What is needed
Please reproduce the section of the excerpt on Dummett's views of reality below between "7. Existence / D. Theories of Reality / 10." and "not properly intelligible.", inclusive.

Document excerpt
For anti-realists there are no natural distinctions between objects [Dummett, by Benardete,JA]
     Full Idea: Dummett says that anti-realism offers us a picture of reality as an amorphous lump not yet articulated into discrete objects.
     From: report of Michael Dummett (works [1970]) by José A. Benardete - Metaphysics: the logical approach Ch.2
     A reaction: This might be called 'weak' anti-realism, where 'strong' anti-realism is the view that reality is quite unknowable, and possibly non-existent.
7. Existence / D. Theories of Reality / 8. Facts / b. Types of fact
Since 'no bird here' and 'no squirrel here' seem the same, we must talk of 'atomic' facts [Dummett]
     Full Idea: What complex of objects constitutes the fact that there is no bird on the bough, and how is that distinct from no squirrel on the bough? This drives us to see the world as composed of 'atomic' facts, making complexes into compounds, not reality itself.
     From: Michael Dummett (Thought and Reality [1997], 1)
     A reaction: [He cites early Wittgenstein as an example] But 'no patch of red here' (or sense-datum) seems identical to 'no patch of green here'. I suppose you could catalogue all the atomic facts, and note that red wasn't among them. But you could do that for birds.
7. Existence / D. Theories of Reality / 8. Facts / c. Facts and truths
We know we can state facts, with true statements [Dummett]
     Full Idea: One thing we know about facts, namely that we can state them. Whenever we make some true statement, we state some fact.
     From: Michael Dummett (Thought and Reality [1997], 1)
     A reaction: Then facts become boring, and are subsumed within the problem of what 'true' means. Personally I have a concept of facts which includes unstatable facts. The physical basis of melancholy I take to be a complex fact which is beyond our powers.
7. Existence / D. Theories of Reality / 10. Vagueness / b. Vagueness of reality
To say reality itself is vague is not properly intelligible [Dummett]
     Full Idea: The notion that things might actually be vague, as well as being vaguely described, is not properly intelligible.
     From: Michael Dummett (Wang's Paradox [1970], p.260)

Entries provided
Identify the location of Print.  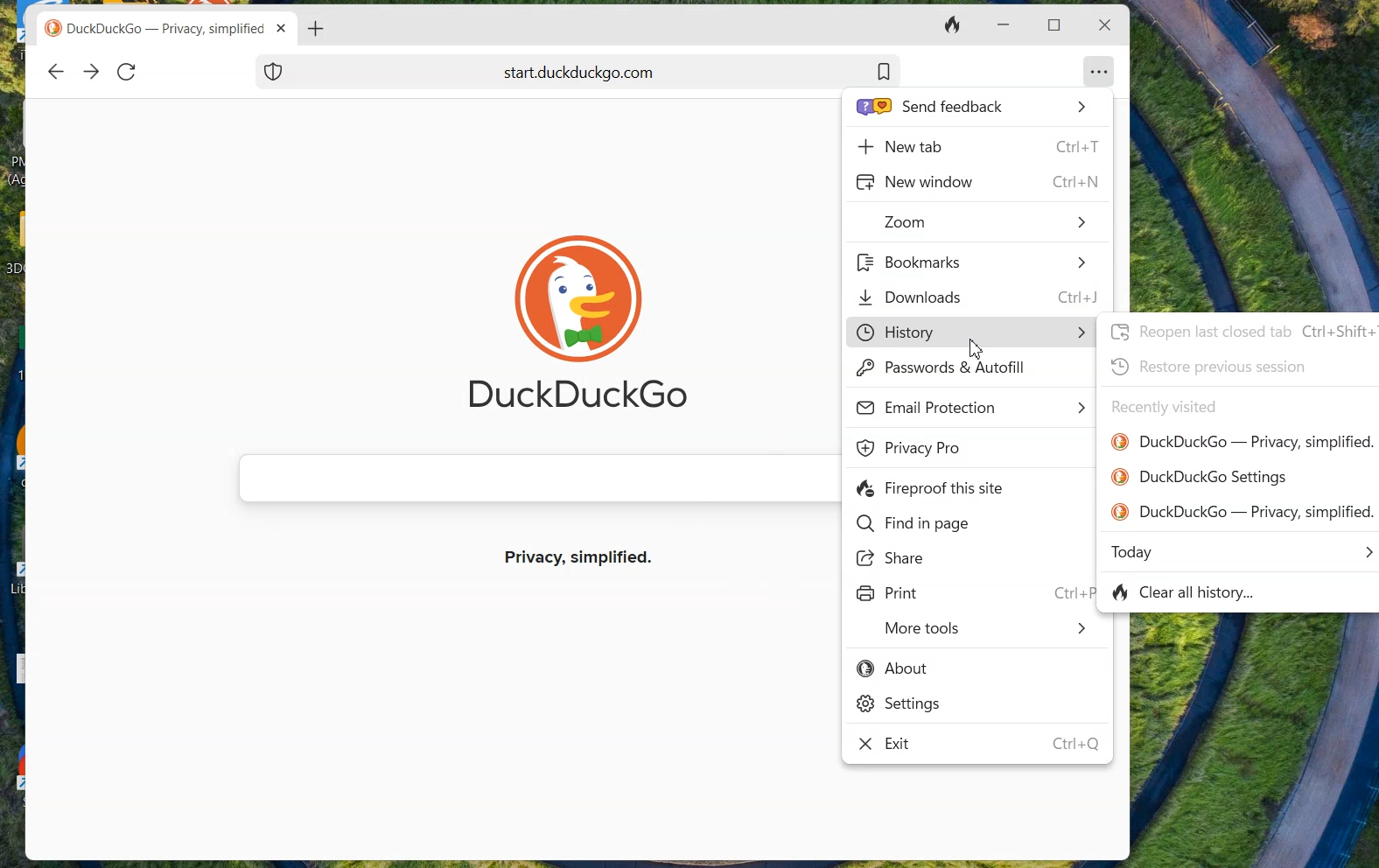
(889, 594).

--

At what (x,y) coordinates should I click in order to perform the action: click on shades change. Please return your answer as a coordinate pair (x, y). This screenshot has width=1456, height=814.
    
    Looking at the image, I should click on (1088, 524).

Task answer
7. Existence / D. Theories of Reality / 10. Vagueness / b. Vagueness of reality
To say reality itself is vague is not properly intelligible [Dummett]
     Full Idea: The notion that things might actually be vague, as well as being vaguely described, is not properly intelligible.